Prep time: 50 min Cooking time: 20 min Serves: 16 cakes
Ingredients:
Tilapia fish fillet: 3
Medium-sized potatoes: 2
Small onion: 1
Coriander leaves: 1 small bunch
Green chillies: 1–2
Cumin powder: 1 tsp
Garam masala: 1/2 tsp (optional)
Chilli powder: 1 tsp (optional)
Eggs: 2
Cornflour: 6 tbsp
Lemon juice: 1 tbsp
Bread crumbs: 3-4 cups
Salt to taste
Oil for frying
Method:
1) Peel and cut potatoes into big chunks and boil them in a deep pan with a pinch of salt till they are soft.
2) In another pan, poach the cut fish fillets by simmering them in boiling water with some salt for 15 min. (You can use any fish if you don’t have tilapia fillets, just poach the pieces and remove the bones carefully).
3) Drain the potatoes and the fish and mash them together with salt, cumin powder, chilli powder, garam masala, finely chopped onions, coriander leaves, green chillies and lemon juice.
4) Beat one egg and add it to the mixture. Make small balls of the mixture and press them to make a small patty. (If the mixture is very soggy, add some bread crumbs which will soak up the excess moisture).
5) Beat another egg in a seperate bowl. Mix bread crumbs and cornflour in a flat plate.
6) Dip each fish cake in the egg and then pat it on the bread crumbs to coat it on all sides.
7) Keep the cakes in the fridge for 20 min so that the crumbs stick to the patties.

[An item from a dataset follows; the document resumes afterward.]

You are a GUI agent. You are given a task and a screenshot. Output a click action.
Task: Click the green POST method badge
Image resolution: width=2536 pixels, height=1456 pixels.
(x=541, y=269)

8) In a pan, shallow fry the fish cakes on medium heat for 5 min on each side. Turn them only once because the patties are very delicate and can break easily. The outside must be crispy but the inside of the fish cakes must be moist and flaky.
9) Once golden brown on both sides, remove from heat and let excess oil soak on a tissue paper. Serve with chilli sauce or mint chutney.
Note: Since the fish is already poached, it is cooked and so you don’t need to deep fry it in a lot of oil. Just shallow frying is enough to brown the outside and integrate the flavours inside.